Washington quite literally had a hold on this game from the beginning, taking a 22-18 lead with 2:36 left in the first quarter and never looking back.
In the process of winning their first straight game, John Wall had 18 points and 14 assists, Bradley Beal scored 20 points despite missing all six of his three-point attempts, and Drew Gooden dropped 16 while filling in for Nene.
Here's three things I took away from this game.
Otto Porter Jr. might be hitting his stride
OK, I'm not saying Porter is starting to peak, or anything close to that. But for as far as he'll go this season, Porter might be playing his best basketball possible right now.
With Paul Pierce resting, Porter got the start after scoring 15 or more points in three straight games.
He shot just 3-for-7 from the floor for seven points, but did have three steals and six rebounds in about 29 minutes of action.
In his past four games, Porter has made six threes (to compare, he only made five threes in all of March) and has eight steals.
It might still be a little much to say that Porter should replace Pierce in the starting lineup on a permanent basis, considering how experienced Pierce is and how much fire he'll likely bring in the postseason, but it's great to see Wall developing a relationship with Porter, and to see Porter developing as a shooter.
This was a legit win
Memphis, on the other hand, has 52 wins this season and is battling for the No. 2 seed in the Western Conference.
This isn't the same Grizzlies team we saw early on in the season, considering they've been about a .500 team in the past month, but this is a quality win after five of their past six wins had come against sub-.500 opponents (the only other one being the Trail Blazers).
Memphis came into this game holding their opponents to 44.3 percent shooting, 35 percent shooting from beyond the arc and had the fifth most efficient defense in the league, according to John Hollinger's ratings over at ESPN.
Washington, who has the 16th most efficient offense, shot 36.4 percent from three and 48.1 percent from the floor.
Four different Wizards scored in double figures, and even Gooden contributed 16 points and three threes.
Unfortunately, the Wizards were still taking too many long twos at times and were settling for shots, which almost allowed the Grizzlies to get back into this one at various points in the third quarter, but overall the offense played well against a great defense.
Wall and Ramon Sessions played together for a bit, putting together some great drives to the hoop, and five different Wizards made a shot from beyond the arc.
Overall, a strong showing on both sides of the ball for Washington against a very good team.
The Wiz still need to get to the line more often
Heading into Saturday, the Wizards were attempting just 21.6 free-throws per game, the eighth fewest of any team.
Some of those teams below Washington in that category are title contenders (Atlanta, Golden State), but Washington isn't as nearly as good of a shooting team as those two. The Wizards need to get to the line more often to be effective in the playoffs, unless Beal, Rasual Butler and Pierce are suddenly going to start shooting 40 percent from three.

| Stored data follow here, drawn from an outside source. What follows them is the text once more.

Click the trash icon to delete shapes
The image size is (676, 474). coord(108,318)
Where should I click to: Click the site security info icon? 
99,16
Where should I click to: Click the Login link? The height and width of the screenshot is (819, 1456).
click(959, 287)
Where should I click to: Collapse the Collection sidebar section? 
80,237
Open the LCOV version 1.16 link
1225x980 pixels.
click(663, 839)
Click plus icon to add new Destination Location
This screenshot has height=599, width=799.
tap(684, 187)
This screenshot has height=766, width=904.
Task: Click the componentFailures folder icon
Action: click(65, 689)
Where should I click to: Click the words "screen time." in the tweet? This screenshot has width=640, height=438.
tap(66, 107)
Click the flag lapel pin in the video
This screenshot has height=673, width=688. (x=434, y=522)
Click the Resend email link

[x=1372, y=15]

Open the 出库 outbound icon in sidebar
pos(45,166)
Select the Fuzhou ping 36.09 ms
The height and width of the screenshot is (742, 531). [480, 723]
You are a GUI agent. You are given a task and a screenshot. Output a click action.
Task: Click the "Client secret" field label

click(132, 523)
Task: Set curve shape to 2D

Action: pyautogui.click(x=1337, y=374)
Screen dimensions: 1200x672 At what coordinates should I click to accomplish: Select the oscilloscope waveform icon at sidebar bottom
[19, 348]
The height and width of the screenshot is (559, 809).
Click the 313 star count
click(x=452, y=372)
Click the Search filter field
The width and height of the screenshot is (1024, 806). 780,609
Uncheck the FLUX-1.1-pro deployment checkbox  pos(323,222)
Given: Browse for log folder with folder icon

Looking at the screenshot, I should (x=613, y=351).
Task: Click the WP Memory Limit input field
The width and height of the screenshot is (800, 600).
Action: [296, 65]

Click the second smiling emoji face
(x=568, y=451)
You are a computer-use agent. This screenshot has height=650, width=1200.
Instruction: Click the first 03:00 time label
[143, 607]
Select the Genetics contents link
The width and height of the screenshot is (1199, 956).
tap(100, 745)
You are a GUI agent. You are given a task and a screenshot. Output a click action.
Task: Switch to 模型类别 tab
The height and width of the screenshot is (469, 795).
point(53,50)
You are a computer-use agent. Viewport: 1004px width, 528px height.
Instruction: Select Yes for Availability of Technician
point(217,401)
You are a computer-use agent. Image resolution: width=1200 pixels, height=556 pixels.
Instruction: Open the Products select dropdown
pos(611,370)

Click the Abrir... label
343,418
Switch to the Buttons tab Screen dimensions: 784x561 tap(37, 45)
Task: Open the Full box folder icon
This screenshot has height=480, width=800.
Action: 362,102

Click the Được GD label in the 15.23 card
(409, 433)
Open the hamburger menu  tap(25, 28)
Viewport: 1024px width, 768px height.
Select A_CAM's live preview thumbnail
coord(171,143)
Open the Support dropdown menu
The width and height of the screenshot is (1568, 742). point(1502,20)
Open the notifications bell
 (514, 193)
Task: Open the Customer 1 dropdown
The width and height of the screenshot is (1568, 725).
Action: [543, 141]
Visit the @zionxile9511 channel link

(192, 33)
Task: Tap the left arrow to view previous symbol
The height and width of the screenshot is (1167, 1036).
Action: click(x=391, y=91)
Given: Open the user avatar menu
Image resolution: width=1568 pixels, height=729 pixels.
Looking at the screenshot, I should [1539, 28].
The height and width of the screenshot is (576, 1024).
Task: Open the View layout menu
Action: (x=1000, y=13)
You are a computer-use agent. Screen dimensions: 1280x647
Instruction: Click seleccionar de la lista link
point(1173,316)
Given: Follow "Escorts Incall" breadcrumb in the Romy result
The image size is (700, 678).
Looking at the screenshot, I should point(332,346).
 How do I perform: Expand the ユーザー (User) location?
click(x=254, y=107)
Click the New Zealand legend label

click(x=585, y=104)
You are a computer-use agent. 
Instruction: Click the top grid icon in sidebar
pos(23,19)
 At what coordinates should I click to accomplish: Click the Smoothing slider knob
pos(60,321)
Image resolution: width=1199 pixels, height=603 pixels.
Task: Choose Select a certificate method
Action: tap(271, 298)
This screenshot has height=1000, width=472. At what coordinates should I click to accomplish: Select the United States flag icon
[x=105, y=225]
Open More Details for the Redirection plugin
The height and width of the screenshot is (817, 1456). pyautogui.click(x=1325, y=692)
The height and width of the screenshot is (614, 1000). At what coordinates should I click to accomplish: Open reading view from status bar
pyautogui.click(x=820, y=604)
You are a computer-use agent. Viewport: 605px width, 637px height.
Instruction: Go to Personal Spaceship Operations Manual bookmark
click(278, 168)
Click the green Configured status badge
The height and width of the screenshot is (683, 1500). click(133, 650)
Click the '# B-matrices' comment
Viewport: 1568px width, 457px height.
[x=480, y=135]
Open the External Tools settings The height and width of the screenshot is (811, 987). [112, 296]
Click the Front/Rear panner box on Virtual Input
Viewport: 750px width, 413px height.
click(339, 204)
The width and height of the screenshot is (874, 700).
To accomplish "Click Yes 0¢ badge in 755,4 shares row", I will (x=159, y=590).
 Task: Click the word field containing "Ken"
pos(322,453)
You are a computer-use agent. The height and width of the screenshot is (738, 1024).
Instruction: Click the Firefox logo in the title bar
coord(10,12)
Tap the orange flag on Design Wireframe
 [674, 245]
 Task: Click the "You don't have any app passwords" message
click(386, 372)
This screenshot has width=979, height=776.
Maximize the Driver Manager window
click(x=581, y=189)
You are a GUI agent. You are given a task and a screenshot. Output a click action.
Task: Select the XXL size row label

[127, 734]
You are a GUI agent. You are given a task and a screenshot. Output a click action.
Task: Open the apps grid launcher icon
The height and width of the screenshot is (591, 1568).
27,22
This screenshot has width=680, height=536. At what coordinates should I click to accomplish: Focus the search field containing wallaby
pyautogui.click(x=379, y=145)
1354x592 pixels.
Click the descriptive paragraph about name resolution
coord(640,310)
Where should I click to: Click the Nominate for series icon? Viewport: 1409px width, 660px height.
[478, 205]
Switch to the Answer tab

Toronto, a likely opponent for Washington in the first round of the playoffs, ranks sixth in the league in free-throw attempts, and Chicago, the other possibility, is third.
Saturday, the Wizards attempted just 10 free throws all night. Against the Knicks, they attempted 12 and they had 22 in the win over the Sixers.
That simply won't be enough in the playoffs. Wall didn't attempt a single free throw against the Sixers or Knicks and had eight games in March when he attempted five or fewer free throw attempts.
RIP, Kevin Seraphin
This all came on a night that we unfortunately lost Kevin Seraphin to a Jeff Green dunk.